DMA Explained: Moving Data Without the CPU
How Direct Memory Access works on microcontrollers, why it matters for high-throughput embedded systems and how to configure a DMA transfer on an STM32 without relying on HAL.
Every time a microcontroller moves data using the CPU - reading bytes from a UART receive register, filling a display buffer, copying ADC samples into memory - the CPU is doing work that does not require the CPU. Each byte requires a load instruction, a store instruction and a loop iteration. At 1 MHz sample rates or when streaming data to a DAC, this becomes a significant fraction of available CPU time. Direct Memory Access (DMA) is the hardware mechanism that moves data between peripherals and memory without involving the CPU at all.
How DMA Works
A DMA controller is a dedicated hardware block that sits between the bus and main memory. It has its own internal registers: a source address, a destination address, a transfer count and a configuration register specifying the transfer size (byte, half-word or word), the direction (peripheral to memory, memory to peripheral or memory to memory) and whether addresses should auto-increment after each transfer. The CPU programs these registers then starts the transfer. The DMA controller takes over the bus, moves the data and fires an interrupt when it is done. The CPU is free to do other work throughout.
The performance difference is substantial. Receiving 1024 bytes over SPI in software requires 1024 load-from-SPI-DR operations, 1024 store-to-buffer operations and 1024 loop iterations: roughly 3072 instructions. DMA moves the same 1024 bytes with the CPU executing essentially zero instructions for the transfer itself. On a system running at 72 MHz, this is the difference between occupying the CPU for 43 microseconds and releasing it entirely.
Direct Memory Access (DMA) is a feature built into most modern microcontrollers that lets hardware peripherals transfer data directly to or from RAM without involving the CPU in each byte transfer. Think of it as a dedicated delivery driver for data: you tell it where to pick up (source address), where to drop off (destination address) and how many items to move (transfer count), then it does the work while the CPU handles something else entirely.

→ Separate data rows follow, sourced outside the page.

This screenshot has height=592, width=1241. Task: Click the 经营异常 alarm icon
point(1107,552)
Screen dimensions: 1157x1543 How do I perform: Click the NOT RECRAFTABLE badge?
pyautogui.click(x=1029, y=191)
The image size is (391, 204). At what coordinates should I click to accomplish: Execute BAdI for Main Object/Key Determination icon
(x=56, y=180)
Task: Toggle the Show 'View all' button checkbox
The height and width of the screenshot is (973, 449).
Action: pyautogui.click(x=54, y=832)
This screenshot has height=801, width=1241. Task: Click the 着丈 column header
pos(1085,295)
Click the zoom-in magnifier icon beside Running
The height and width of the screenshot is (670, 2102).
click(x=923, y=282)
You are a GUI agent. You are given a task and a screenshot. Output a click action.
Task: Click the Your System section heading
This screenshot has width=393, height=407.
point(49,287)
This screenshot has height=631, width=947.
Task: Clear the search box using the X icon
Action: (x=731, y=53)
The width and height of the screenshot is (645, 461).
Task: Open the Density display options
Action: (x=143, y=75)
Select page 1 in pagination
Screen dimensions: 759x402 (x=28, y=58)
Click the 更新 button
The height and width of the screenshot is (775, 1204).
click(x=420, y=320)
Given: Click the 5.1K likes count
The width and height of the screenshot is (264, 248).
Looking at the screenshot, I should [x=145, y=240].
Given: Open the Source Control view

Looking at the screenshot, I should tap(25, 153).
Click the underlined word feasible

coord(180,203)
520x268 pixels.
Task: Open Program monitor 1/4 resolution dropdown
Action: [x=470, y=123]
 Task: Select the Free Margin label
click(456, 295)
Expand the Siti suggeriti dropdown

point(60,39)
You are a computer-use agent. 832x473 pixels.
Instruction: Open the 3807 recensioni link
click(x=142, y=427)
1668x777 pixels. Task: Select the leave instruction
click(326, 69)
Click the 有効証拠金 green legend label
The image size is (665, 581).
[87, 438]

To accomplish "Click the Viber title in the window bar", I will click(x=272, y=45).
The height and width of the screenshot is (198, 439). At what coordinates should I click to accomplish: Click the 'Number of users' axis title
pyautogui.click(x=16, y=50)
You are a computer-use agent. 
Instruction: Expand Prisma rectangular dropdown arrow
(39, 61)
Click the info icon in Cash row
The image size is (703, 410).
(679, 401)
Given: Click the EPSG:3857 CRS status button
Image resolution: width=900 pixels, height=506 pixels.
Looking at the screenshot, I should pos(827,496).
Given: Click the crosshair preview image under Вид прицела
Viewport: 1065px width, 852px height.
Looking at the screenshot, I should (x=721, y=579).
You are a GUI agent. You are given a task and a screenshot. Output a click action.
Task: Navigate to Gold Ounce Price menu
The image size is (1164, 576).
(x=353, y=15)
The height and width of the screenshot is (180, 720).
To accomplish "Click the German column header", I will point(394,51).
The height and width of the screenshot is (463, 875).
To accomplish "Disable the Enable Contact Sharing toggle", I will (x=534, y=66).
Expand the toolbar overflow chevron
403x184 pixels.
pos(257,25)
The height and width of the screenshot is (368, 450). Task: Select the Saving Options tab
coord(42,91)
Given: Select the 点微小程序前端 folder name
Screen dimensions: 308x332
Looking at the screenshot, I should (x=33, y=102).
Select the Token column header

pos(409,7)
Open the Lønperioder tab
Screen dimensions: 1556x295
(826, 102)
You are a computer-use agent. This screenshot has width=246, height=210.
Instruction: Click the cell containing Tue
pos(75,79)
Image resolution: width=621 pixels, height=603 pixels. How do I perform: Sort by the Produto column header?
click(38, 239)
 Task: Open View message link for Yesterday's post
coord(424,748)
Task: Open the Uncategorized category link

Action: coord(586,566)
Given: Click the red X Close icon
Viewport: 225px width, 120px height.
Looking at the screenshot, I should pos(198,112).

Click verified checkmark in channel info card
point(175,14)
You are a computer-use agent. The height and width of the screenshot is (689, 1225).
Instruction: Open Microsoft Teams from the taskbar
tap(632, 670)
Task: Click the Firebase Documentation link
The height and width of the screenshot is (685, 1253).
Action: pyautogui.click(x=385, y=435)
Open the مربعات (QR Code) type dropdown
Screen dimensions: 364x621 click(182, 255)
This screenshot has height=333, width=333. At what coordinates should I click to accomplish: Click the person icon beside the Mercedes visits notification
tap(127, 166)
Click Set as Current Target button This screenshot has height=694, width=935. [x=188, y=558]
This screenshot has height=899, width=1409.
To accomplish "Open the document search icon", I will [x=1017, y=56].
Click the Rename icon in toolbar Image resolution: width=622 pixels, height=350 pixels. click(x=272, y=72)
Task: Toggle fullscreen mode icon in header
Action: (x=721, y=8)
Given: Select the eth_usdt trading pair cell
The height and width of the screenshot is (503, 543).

DMA on STM32: Channels and Requests
STM32 microcontrollers have one or two DMA controllers (DMA1 and DMA2 on larger devices), each with multiple channels. Each channel can be triggered by a specific peripheral request: USART1 receive maps to DMA1 Channel 5 on the STM32F103, SPI1 receive maps to DMA1 Channel 2, ADC1 maps to DMA1 Channel 1. These mappings are fixed in hardware and documented in the reference manual. Choosing the wrong channel for a peripheral simply does not work.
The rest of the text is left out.